When I am reading a book or article, I can take notes in the margin, so it is connected to the text’s passage that inspired me. If I am listening to an audio (or even video) podcast, without such an annotation feature, I can take notes on a certain point (pausing the media, not unlike pausing your place in a written text to write something down), but I cannot link it directly to that point in the audio. Short of writing down the point in the timeline (e.g. at point 1:17), which is not so unlike writing down a page # and parag. #, I am forced to rely more on memory to recall what the original point was. Also, I can take audio notes while listening to the audio (pause the podcast and then Jott notes to myself).
Today, I was looking at this a bit more and found that, in Viddler, I can also add audio comments. In addition to the textual notes I added, the video note pops up and gives the user the option to click and watch.
I think a great addition would be the option to have any inserted video comments play automatically. While one would not always want this sitting on, it would be beneficial sometimes, since the viewer be prepared to click the play button on the video not when the timeline hits that point.
Also, if the purpose was to take notes, it would be essential (on something like Youtube) to have them only display personally. In other words, I’d log in to account and the notes would just display for me. For example, if I was watching a Youtube video of a historic or public event, such as a Derrida clip, I might want to add my notes at a given point in the video, but would not, necessarily, want those to display publicly. Conversely, on something like my own viddler-type video, this function could remain public and is very useful to have ongoing conversations in the same way one does textually on a blog.

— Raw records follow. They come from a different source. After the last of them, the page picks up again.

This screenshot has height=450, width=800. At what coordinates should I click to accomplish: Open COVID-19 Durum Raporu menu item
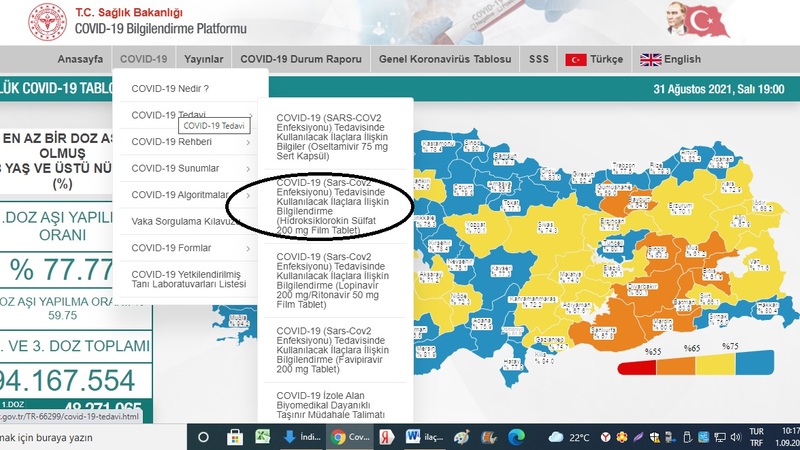coord(301,59)
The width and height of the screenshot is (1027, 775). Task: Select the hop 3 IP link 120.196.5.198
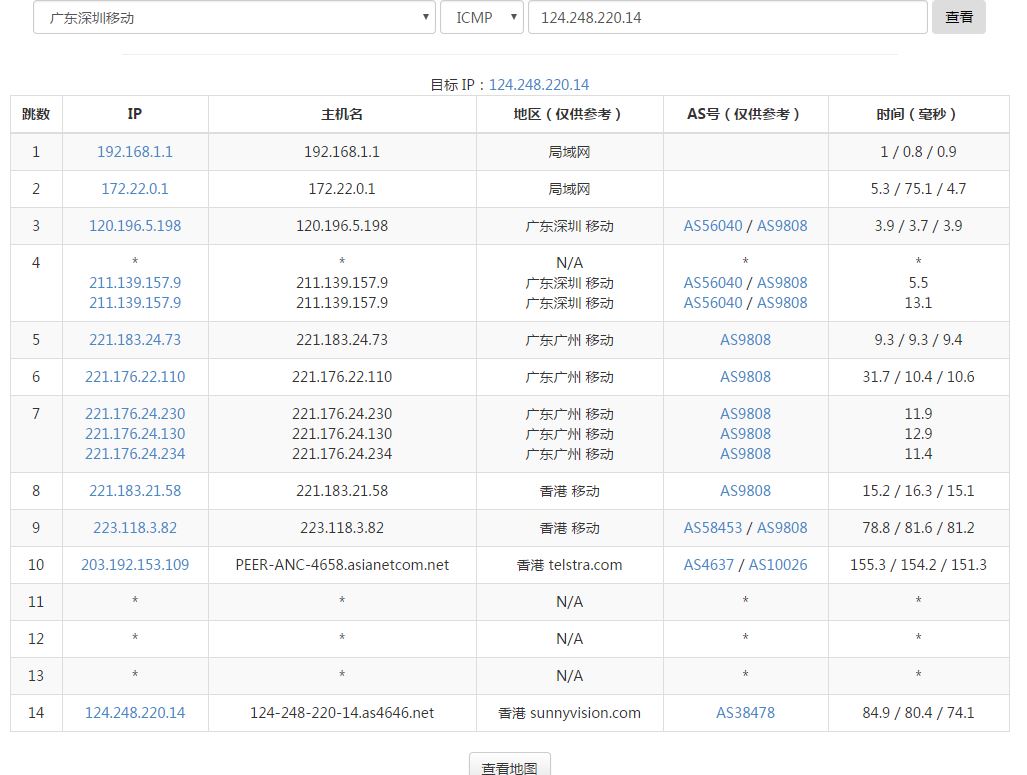coord(135,226)
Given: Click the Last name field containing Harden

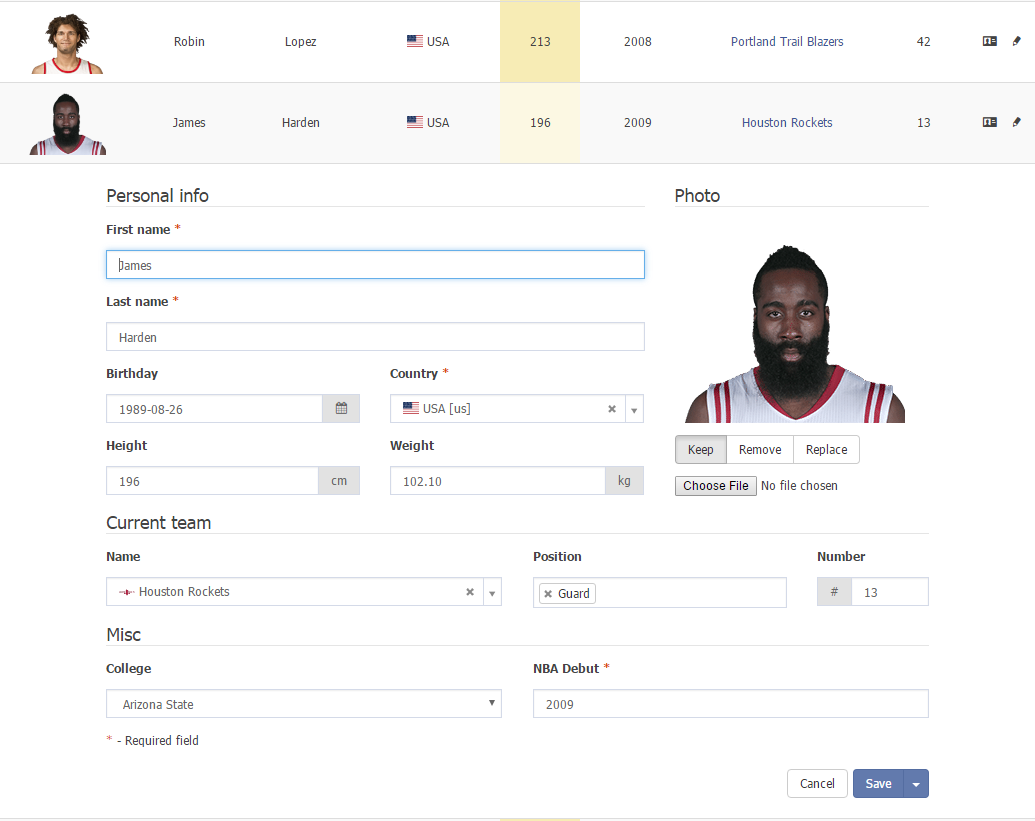Looking at the screenshot, I should pos(375,337).
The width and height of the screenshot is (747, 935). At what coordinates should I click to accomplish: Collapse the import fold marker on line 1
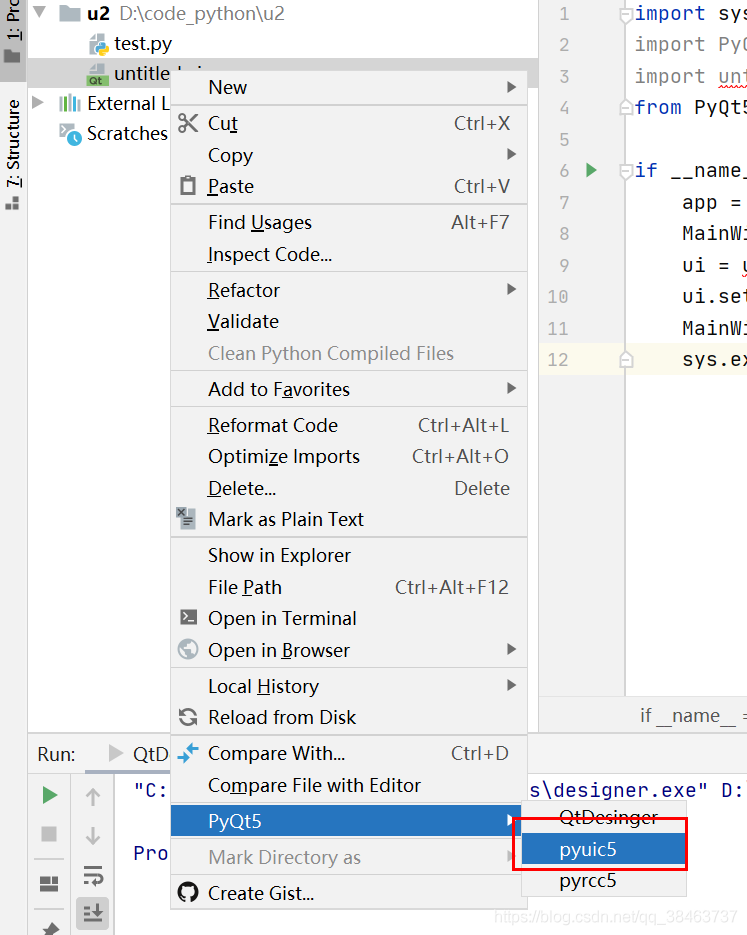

Thus, the situation creates what I will call semi-synchronous oral communication. From primarily oral to chirographic communication, a characteristic with which Plato most disagreed was that a text could not answer for itself. In other words, the reader who desires clarification of a point is at a loss, since the orator/author is not present. This is true of secondary orality, as well (tv/radio). However, it is not completely true 100% of the time with tools like Viddler. For example, if you have a question, argument, or discussion point on something I said in the video you just watched, you can post/ask it in video form. Basically, my oration is secondary orality and is not live. However, there are factors that make it seem live to you the viewer (personal, direct, human, etc.), yet with the obvious downfall of one-sidedness. But, you, the viewer, can ask a question immediately, to which I can respond in a lagged amount of time. Of course, there is a time factor in that I cannot ask questions to Derrida in his video, and if you ask a question of mine, I might never respond.
While basically asynchronous, the perception of seeing a real person to whom you can immediately ask a question, makes it seem a small step closer to a synchronous conversation. However, I certainly acknowledge that it is in-part in the perception. The part in which it is not just a matter of perception is that it is a matter of degree-of-lag. Considering the textual equivalents as analogy, if we are having an ongoing discussion on a discussion board, blog, or email, we consider that asynchronous. If we are communicating in an IM window, that is synchronous. But, if I am in the chat session and working on other tasks, only popping in every ½ hour or so, or perhaps not even remaining at the computer, but rather walking around still popping in occasionally, that is semi-synchronous. I am basically still in the chat, it is still essentially a live conversation, yet with quite a lag. (This ties closely to this discussion). With the video, I might get your video and respond right away if I am online (assuming all is hooked up, it is often easier to make a video response than to form a textual response. Also, I receive updates (to my phone) when a comment is left on my blog, which shortens the response lag. In this way, with the perception of speaking to a real person and the reality of a relatively short lag, I see the situation as semi-synchronous.